Integrating “That Switch” mod for easier activation of the Reface CP’s hidden Grand Piano patch:
- Remove the spacer next to the Tremolo Depth knob and LED from the control circuit board
- Drill a 5mm hole into the front panel and insert a switch
- Cut the control wire for the selector switch, and connect the ends to the switch
No worries, I’ll go into more of the details as we proceed.
How it works
The “Grand Piano” mode is activated whenever the instrument is switched on with no sound selected – meaning that you can activate it by jockeying the sound selector to a position in between switches before turning it on. It seems to be a test mode Yamaha wasn’t itself fully aware of, but for that, it’s really nice.
These rotary switch gymnastics are nothing you would like to use on stage, as the switch may leave its undefined position any time, and I think it’s not good for the switch either.
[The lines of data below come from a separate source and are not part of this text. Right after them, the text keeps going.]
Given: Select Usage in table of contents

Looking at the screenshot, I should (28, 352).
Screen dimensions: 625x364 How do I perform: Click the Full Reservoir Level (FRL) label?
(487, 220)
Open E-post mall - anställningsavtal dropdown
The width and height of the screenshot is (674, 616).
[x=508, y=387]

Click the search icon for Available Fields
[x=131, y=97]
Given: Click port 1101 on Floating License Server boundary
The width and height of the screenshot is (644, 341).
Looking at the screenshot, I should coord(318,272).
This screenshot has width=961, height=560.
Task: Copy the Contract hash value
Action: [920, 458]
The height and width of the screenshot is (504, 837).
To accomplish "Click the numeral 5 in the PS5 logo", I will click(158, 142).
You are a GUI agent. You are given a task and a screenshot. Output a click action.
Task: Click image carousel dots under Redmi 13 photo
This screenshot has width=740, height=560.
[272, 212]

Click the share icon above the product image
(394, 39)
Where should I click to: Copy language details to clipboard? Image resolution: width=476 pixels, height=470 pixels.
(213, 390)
So soon there were mods disconnecting the toy piano sound that many people don’t like. A much more elegant solution was pioneered by u/lintmachine on Reddit: Add a switch to the panel, and use it to disconnect the switch (or a line of the switch) whenever needed. I basically stuck to that recipe but I think that my way of patching in the switch is easy and elegant.
Putting an additional switch in the front panel
Take the Reface apart. Yes. three types of screws, and MANY of them.
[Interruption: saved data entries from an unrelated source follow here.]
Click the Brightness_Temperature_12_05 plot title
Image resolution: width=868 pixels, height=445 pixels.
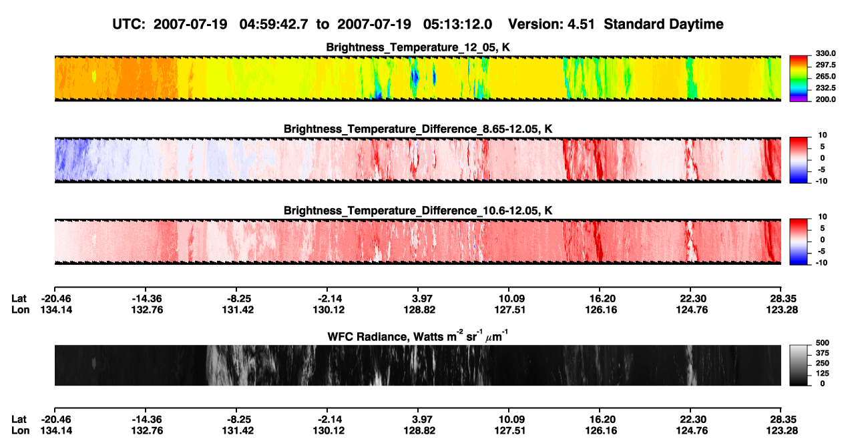(418, 47)
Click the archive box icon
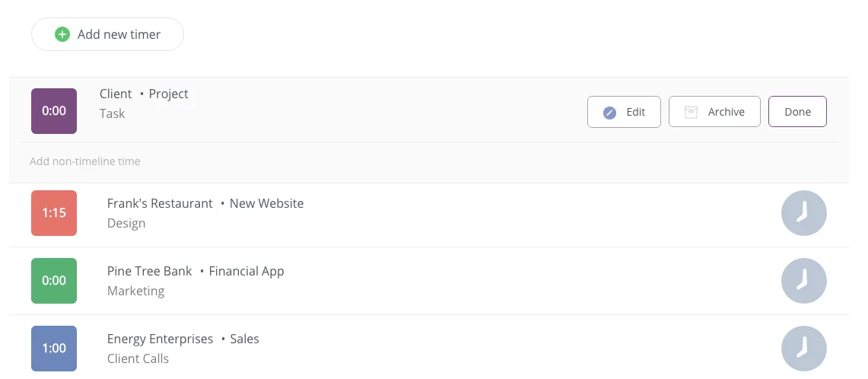Image resolution: width=868 pixels, height=379 pixels. [x=691, y=112]

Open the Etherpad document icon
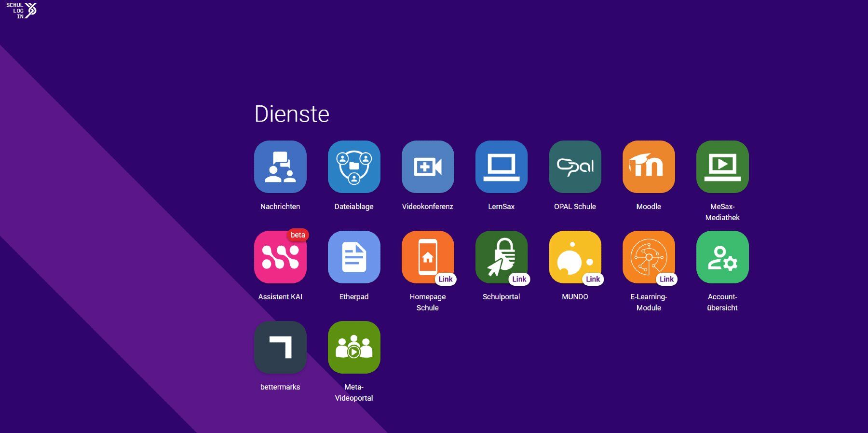point(354,257)
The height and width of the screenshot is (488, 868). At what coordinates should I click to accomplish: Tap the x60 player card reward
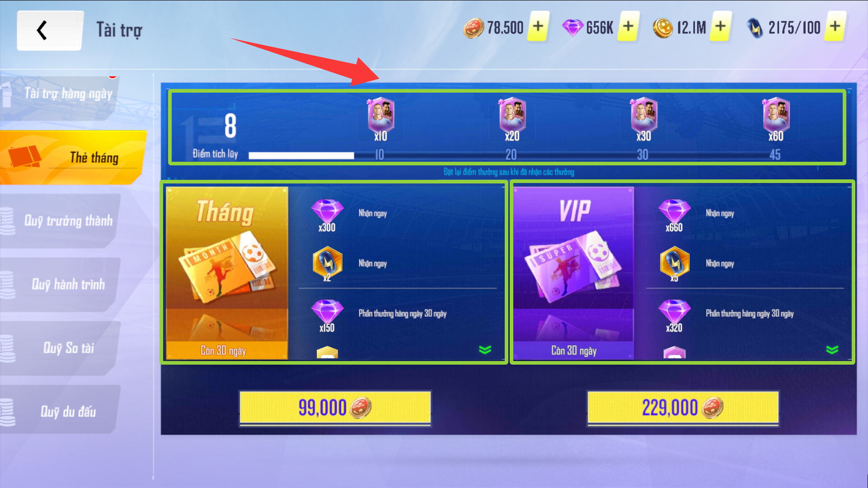776,119
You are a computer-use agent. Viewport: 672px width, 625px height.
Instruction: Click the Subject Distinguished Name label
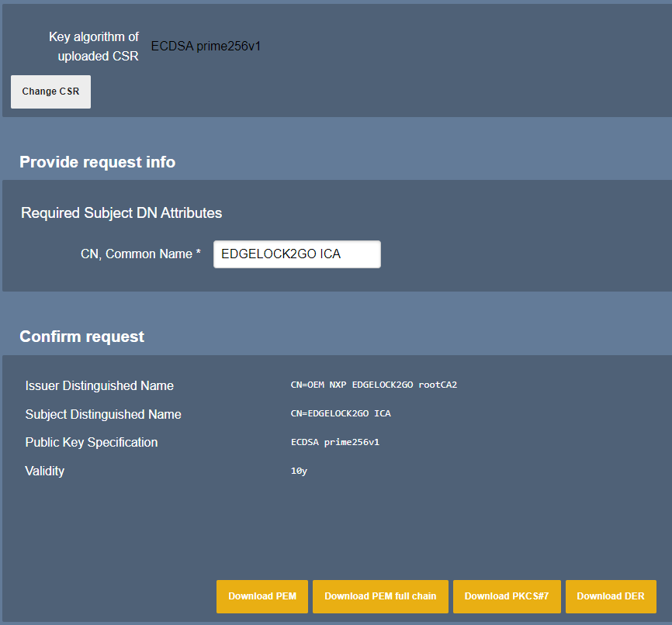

Unplug the cables for the panel in the top of the housing. Once you have removed the panel electronics (18 type 2 screws, knobs and switches can just be pulled of, don’t forget to remove the screws for the the existing rocker switches), you can turn it around and remove one of the plastic spacers. They are just clipped in and can be taken out with (1) a flat screwdriver (2) ease.
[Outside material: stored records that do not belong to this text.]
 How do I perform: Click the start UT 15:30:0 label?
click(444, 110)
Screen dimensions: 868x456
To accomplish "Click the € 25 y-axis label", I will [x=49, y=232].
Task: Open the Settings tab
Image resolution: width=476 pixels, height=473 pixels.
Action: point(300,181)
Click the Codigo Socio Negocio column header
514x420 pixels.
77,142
Get a rocker switch to match the Reface CP’s aesthetic. Bend its pins. Solder two thin wires of approx. 10cm length to the switch. Drill a hole in the front panel into the center of that blank space where the spacer was sitting.
The wires will be led through the notch for the single screw on the front edge, away from the LED. Before reattaching the PCB, take a small file and create a small notch for the cables. Be careful not to mess up the PCB like I did; luckily the ground lane is connected well enough so that I did not do any damage I had to repair. It might also be a good idea to insulate the pins of the switch, and make sure that it does not create pressure on the PCB by being too high. If everything fits well, reattach the PCB, all 18 screws.
The Final Cut
I’ll need you to cut the red wire now! No, seriously, like in Juggernaut (1974). The red wire we are going to cut is the one connecting the rotary sound selector switch, so unless That Switch bridges the cut, the sound selector is disabled. Look at the Reface service manual, page 45; it’s line S(0), and it is easy to find as it is connected via a red cable.
Unfortunately, there are two of them.
The one we need is the one leading from the connector on the left side of the panel PCB all the way to the front connector to the main board; look at the video above. In any case, just reconnect the two ends via the switch – and you are done:
Your Reface now also has – That Switch.